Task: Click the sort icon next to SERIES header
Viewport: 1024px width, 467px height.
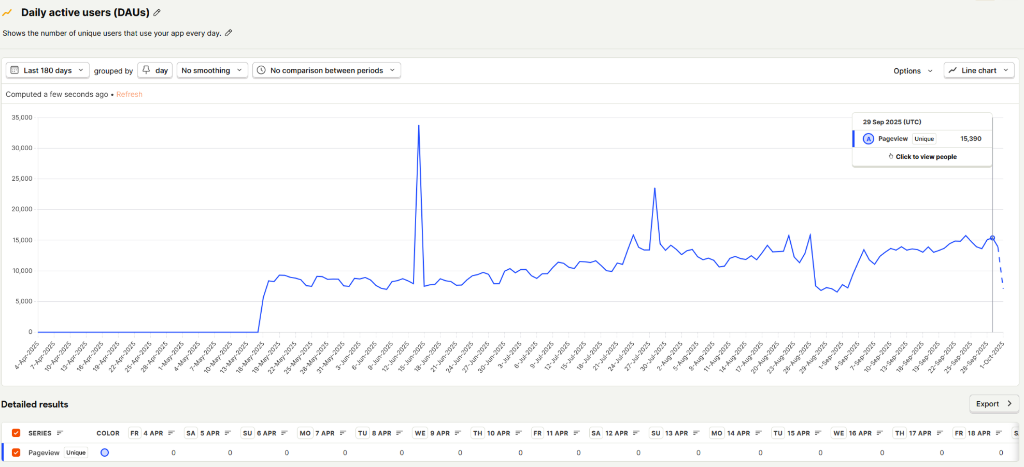Action: 59,433
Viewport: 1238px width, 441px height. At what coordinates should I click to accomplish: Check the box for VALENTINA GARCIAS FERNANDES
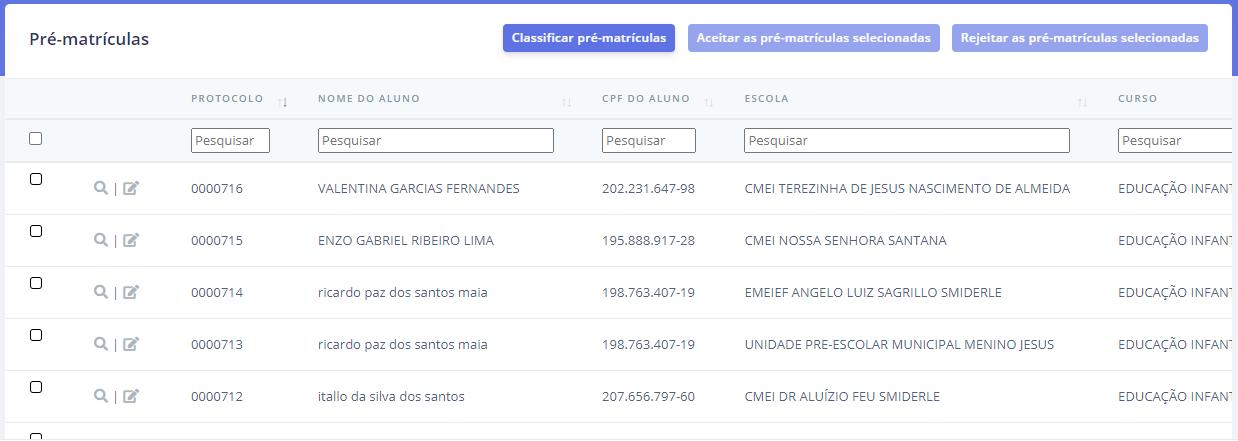[x=36, y=179]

+-------+

Your instructions - Please output the lines of the records above from the one with "Viewport: 1238px width, 441px" through the last, exactly as they appear and with both ends included; skip any pictures and add nothing.

Task solution -
Viewport: 1238px width, 441px height. At what coordinates should I click to accomplish: Check the box for VALENTINA GARCIAS FERNANDES
[x=36, y=179]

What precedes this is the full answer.